> [Tasks]
(A) In the summary of the relationship study, how many surveys was each student given to distribute?
(B) Continue the summary of the relationship study from its last sentence.

··· Excerpt to read

This study examines three variables of a romantic relationship. It focuses on the communication variable of assurances, or expressions of love, and compares assurances to the level of the non-communication variable of commitment. It also focuses on the quantitative relationship between assurances and sex roles. This study examines the idea that more assurances within a romantic relationship will lead to more commitment, or a stronger commitment for the couple. It also examines whether males or females use more assurances to increase commitment. In order to develop data for this study, students were each given fifteen surveys to distribute among people who are in different stages of relationships. For example, the surveys were given to people who were married, seriously dating, casually dating, and even couples that had just broken up. These surveys had questions pertaining to all aspects of a relationship, including the topics of assurances, sex roles, and commitment. Therefore, by analyzing the data received from the surveys, one can draw conclusions about the interconnectedness between assurances, sex roles, and commitment.

······
··· Data provided

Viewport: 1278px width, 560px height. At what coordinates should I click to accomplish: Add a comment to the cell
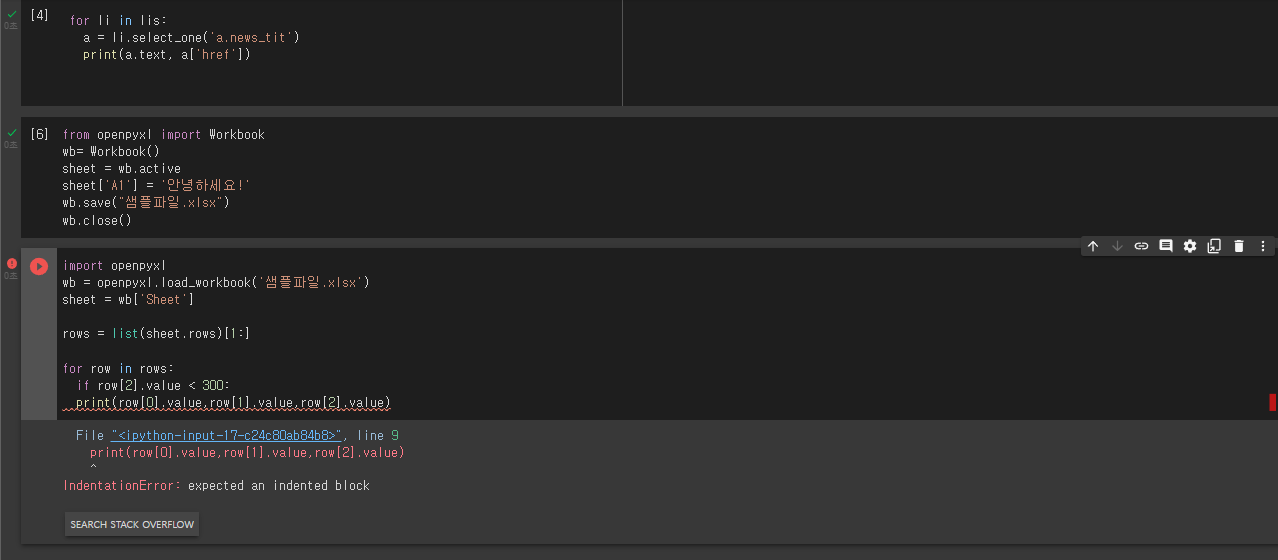(1165, 246)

······

> [Responses by item number]
(A) Fifteen surveys.

(B)
The irony of romantic relationships is that although the average person has a desire to be in one, most of the time in an actual romantic relationship is spent trying to fix it, rather than to move further or even end it (Duck, 1988, as cited in Canary & Stafford, 1991). The behaviors and actions in which the couples try to save or improve the relationship are called relational maintenance strategies (Dainton & Stafford, 1993, as cited in Dainton, Haas, & Stafford, 2000). One of the main strategies used in relational maintenance is the idea of interpersonal communication. In fact, interpersonal communication and relationship development go hand in hand so that one can not have one concept without the other (Miller, 1976, as cited in Canary & Zelley, 2000). The type of interpersonal communication discussed within this study of relationships is some sort of emotional expression. Burleson, Hatfield, Metts, Sprecher, and Thompson (1995) explain that, " the expressive dimension is often considered the heart of a relationship" (p. 203). They go on to say that, "Several therapists and writers have suggested that good communication is the essence of a good relationship" (p. 204). Good communication in relationships is considered to be supportive communication that makes one feel good about himself or herself or the relationship (Burleson, et al., 1995). This supportive communication is called assurance, and it adds satisfaction to a relationship (Canary & Stafford, 1991). Thus, when one adds satisfaction to a relationship, one is attempting to develop the relationship or make it better. This is a way to prolong the relationship, or in other words, to increase commitment.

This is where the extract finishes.